-- Exercise --
Look below for the line containing "This screenshot has width=1430, height=801." and the line containing "Given: Click the green"; repeat exactly those two lines and all lines between them, and nothing else.

(Saved data entries)
.....

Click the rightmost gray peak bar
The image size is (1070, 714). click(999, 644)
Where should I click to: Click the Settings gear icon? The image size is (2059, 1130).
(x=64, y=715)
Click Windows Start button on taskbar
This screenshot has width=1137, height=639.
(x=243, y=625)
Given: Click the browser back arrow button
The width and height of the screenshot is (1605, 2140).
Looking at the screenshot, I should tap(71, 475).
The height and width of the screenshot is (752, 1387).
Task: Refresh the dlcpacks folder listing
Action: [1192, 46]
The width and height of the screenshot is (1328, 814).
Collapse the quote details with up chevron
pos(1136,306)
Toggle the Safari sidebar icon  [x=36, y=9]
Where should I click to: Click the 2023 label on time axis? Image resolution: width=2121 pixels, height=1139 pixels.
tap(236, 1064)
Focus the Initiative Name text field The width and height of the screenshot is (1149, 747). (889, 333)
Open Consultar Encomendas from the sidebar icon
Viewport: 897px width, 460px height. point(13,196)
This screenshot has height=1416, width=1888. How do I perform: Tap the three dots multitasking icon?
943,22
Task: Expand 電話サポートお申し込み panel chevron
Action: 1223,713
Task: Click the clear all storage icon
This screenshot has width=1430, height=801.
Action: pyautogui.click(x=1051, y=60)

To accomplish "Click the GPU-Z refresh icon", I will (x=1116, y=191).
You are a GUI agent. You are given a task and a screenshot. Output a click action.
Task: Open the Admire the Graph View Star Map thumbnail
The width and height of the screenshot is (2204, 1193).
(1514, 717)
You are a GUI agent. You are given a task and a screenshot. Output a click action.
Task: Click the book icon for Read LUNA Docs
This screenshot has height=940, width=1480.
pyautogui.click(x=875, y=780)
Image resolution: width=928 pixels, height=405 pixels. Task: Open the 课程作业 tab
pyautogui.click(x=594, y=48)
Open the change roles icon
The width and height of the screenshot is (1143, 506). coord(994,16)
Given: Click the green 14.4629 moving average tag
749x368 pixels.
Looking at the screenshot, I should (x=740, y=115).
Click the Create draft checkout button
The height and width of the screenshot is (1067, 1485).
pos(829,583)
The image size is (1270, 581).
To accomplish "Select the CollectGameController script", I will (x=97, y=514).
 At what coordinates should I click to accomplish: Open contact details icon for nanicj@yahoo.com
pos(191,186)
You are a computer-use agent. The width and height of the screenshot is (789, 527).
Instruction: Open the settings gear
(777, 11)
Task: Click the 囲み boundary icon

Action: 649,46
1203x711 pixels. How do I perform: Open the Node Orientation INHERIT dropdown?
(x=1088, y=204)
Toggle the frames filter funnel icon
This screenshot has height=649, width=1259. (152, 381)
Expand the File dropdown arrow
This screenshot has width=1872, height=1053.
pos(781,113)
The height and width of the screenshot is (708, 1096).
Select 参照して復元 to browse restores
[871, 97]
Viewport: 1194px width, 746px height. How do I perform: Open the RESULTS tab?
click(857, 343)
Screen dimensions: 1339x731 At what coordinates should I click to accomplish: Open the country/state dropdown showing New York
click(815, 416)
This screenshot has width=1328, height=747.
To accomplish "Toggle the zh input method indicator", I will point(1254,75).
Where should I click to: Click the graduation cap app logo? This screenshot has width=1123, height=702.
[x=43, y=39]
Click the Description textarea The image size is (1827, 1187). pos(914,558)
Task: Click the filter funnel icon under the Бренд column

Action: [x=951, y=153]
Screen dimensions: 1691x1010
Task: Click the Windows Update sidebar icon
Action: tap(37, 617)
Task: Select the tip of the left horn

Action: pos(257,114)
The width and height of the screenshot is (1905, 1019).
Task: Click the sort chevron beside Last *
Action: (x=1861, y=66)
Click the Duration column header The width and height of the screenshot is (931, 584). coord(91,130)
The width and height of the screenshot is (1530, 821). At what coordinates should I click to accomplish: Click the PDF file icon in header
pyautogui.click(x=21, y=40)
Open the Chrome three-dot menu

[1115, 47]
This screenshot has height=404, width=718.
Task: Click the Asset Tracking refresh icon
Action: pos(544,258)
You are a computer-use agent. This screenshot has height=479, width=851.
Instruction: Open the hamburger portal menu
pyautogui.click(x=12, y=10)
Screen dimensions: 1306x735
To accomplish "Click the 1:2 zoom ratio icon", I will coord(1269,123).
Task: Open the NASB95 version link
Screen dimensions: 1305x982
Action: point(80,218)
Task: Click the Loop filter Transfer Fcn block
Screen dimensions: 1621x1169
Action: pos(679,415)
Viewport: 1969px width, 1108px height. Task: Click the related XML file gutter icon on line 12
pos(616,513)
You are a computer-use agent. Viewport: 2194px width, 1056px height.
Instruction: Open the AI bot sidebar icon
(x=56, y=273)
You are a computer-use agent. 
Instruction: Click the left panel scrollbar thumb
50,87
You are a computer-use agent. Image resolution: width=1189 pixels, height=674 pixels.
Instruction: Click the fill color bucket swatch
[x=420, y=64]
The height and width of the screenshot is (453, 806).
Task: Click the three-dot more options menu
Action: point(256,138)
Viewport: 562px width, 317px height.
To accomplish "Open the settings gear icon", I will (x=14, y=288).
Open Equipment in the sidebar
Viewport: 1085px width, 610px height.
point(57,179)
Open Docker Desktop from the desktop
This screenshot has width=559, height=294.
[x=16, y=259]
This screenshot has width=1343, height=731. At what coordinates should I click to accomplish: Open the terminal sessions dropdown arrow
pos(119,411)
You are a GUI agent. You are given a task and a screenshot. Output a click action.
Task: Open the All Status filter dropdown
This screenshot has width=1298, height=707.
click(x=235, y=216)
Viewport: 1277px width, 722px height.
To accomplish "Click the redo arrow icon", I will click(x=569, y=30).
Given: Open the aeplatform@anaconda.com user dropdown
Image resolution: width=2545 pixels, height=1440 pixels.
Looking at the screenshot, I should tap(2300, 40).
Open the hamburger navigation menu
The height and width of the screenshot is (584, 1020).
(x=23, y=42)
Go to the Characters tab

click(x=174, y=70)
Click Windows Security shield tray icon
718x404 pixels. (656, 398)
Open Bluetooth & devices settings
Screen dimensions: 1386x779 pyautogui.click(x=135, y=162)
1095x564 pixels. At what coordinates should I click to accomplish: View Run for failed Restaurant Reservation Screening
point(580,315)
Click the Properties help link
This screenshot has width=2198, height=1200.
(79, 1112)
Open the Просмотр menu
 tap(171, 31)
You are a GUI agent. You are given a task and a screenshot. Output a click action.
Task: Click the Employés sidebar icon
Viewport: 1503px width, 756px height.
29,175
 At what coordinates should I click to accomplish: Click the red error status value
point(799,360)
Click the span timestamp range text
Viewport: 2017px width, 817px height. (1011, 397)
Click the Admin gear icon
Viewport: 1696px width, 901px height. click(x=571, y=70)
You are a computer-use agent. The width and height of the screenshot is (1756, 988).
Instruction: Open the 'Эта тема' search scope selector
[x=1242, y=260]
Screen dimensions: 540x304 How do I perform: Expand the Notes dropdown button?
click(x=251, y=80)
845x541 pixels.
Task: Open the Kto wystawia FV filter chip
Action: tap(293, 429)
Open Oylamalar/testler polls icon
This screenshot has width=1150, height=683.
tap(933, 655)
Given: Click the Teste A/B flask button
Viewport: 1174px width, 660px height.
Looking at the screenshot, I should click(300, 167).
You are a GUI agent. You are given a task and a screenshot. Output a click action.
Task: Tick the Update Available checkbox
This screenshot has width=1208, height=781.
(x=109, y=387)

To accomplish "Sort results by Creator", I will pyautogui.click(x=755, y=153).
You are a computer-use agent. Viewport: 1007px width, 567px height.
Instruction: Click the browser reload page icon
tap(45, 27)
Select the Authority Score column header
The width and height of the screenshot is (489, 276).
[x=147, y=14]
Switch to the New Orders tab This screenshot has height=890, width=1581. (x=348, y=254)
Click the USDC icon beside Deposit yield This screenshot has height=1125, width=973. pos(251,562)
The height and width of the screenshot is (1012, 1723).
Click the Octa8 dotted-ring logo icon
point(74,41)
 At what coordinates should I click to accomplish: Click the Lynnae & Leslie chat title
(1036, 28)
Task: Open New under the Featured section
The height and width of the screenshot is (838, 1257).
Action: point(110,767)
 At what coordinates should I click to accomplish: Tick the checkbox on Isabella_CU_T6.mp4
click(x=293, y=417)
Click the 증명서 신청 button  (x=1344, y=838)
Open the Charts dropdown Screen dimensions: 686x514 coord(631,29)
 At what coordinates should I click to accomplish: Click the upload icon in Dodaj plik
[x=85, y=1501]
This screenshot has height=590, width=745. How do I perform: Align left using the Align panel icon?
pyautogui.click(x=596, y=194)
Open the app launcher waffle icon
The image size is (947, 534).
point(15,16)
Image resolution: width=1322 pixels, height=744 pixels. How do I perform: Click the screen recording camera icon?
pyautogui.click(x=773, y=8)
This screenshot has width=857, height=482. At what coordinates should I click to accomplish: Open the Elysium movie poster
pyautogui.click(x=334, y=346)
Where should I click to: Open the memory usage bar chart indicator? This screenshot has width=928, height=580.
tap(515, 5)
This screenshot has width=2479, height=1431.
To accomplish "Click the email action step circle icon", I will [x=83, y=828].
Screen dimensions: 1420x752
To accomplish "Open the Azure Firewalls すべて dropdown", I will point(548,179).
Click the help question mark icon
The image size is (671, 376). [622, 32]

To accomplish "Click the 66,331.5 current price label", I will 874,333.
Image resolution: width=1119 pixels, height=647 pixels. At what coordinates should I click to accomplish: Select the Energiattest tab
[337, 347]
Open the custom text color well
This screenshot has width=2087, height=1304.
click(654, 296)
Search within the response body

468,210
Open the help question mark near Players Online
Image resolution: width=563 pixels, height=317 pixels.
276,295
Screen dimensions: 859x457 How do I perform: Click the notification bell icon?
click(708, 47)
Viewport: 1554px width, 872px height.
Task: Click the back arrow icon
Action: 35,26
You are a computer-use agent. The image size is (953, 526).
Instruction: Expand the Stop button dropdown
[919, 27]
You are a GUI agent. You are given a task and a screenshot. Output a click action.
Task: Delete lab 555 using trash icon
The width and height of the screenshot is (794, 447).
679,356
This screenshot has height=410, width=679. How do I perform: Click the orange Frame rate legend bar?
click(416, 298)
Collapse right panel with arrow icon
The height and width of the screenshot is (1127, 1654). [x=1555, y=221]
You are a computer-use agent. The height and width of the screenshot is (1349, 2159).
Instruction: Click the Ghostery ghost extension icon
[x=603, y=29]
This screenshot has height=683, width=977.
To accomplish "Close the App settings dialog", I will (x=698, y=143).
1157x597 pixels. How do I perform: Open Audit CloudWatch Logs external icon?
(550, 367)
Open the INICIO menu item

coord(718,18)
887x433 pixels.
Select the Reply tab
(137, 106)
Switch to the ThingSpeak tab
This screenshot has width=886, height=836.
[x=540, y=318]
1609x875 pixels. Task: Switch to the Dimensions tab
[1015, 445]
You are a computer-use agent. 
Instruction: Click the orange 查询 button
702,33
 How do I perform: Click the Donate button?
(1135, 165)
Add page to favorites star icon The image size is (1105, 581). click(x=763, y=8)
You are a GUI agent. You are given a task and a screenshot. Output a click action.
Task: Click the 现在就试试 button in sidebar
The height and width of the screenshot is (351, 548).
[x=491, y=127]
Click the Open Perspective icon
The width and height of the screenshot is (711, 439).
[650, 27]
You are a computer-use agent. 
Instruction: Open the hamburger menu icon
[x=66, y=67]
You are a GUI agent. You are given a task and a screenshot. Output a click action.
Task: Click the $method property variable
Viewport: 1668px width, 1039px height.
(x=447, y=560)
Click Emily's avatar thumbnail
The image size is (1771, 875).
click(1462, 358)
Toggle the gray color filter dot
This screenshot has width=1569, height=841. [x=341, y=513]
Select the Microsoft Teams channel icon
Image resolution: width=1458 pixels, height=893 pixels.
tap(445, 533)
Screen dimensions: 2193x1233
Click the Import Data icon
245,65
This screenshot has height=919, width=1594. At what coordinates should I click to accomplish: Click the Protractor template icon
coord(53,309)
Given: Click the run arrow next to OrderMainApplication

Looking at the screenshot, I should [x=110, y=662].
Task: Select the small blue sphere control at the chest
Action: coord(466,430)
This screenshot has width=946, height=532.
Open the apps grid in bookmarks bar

.....

-- Exercise answer --
This screenshot has width=1430, height=801.
Action: pyautogui.click(x=1051, y=60)

To accomplish "Click the GPU-Z refresh icon", I will (x=1116, y=191).
You are a GUI agent. You are given a task and a screenshot. Output a click action.
Task: Open the Admire the Graph View Star Map thumbnail
The width and height of the screenshot is (2204, 1193).
(1514, 717)
You are a GUI agent. You are given a task and a screenshot. Output a click action.
Task: Click the book icon for Read LUNA Docs
This screenshot has height=940, width=1480.
pyautogui.click(x=875, y=780)
Image resolution: width=928 pixels, height=405 pixels. Task: Open the 课程作业 tab
pyautogui.click(x=594, y=48)
Open the change roles icon
The width and height of the screenshot is (1143, 506). coord(994,16)
Given: Click the green 14.4629 moving average tag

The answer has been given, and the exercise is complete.